## DATASET ENTRIES

-- start --

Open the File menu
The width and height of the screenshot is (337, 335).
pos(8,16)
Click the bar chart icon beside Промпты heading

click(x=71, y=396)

-- end --

Quote the data above verbatim, line for line, with no changes.

Open the File menu
The width and height of the screenshot is (337, 335).
pos(8,16)
Click the bar chart icon beside Промпты heading

click(x=71, y=396)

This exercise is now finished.